Enterprise Value (EV) is a measure of a firm's value. For investors, it is equivalent to a book value as it represents the market value of a firm minus the intrinsic (actual) value of debt. Market capitalization might be a good measure of how the market values a company, but only EV provides a measure of a firm's value accounting for debt.

## Step 1

Review the formula for EV. The calculation for EV is Market Capitalization + Debt - Cash and Short Term Investments.

## Step 2

Gather information. Market Capitalization can be found by multiplying the stock price by the number of shares outstanding. Debt can be found on the balance sheet by adding both short and long term debt. Cash and short-term investments can also be found on the balance sheet in current assets. These variables are also readily available on any finance website, e.g. Yahoo! Finance. Do a search by the ticker symbol and then go to balance sheet information.

## Step 3

Calculate EV. Add Market Capitalization to Debt and subtract Cash and Short-term Investments.

## Step 4

Work through two example scenarios. You will need to know all the variables outlined in Step 1. In order to show both uses of the number, let's look at two scenarios. One will show how to calculate EV for a company with no debt. The other will show how to compare a company with no cash and short-term investments. They both have a market capitalization of $50 million. Scenario 1 Variables: Company A has $20 million in debt and Company B has no debt. Cash and short-term investments are $0. Scenario 2 Variables: Company A has $5 million in cash and short-term investments. Company B has $15 million in short-term investments. Both companies have $20 million in debt.

## Step 5

Calculate the EV for Scenario 1. EV for Company A is Market Capitalization ($50 million) + Debt ($20 million) - Cash and Short term investments ($0) = $70 million.

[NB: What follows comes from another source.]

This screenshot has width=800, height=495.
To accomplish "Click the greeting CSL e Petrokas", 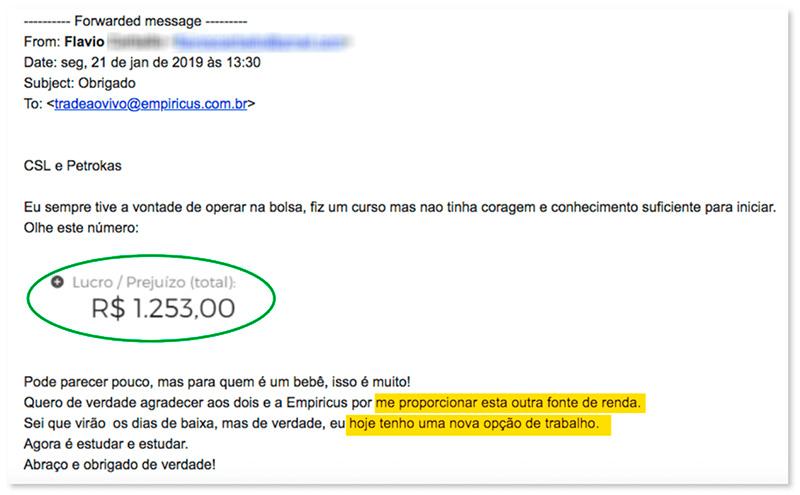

EV for Company B is Market Capitalization ($50 million) + Debt ($0) - Cash and Short term investments ($0) = $50 million. While both companies have the same market capitalization, the better buy is Company B, or the company with no debt.

## Step 6

Calculate the EV for Scenario 2. EV for Company A is Market Capitalization ($50 million) + Debt ($0) - Cash and Short term investments ($5 million) = $45 million. EV for Company B is Market Capitalization ($50 million) + Debt ($0) - Cash and Short term investments ($15 million) = $35 million. While both companies have the same market capitalization and no debt, the better deal is Company B as you would assume $15 million in cash upon purchase of the company.

### Tip

A common strategy for leveraged buy-outs (LBOs) is to look for companies with low EV's (also called the takeover value). The goal is to find a company with a great deal of cash on hand, and use that cash to "leverage" the purchase of the company. In other words, they take out a loan based on the cash they would have if they were to receive the loan and purchase the company.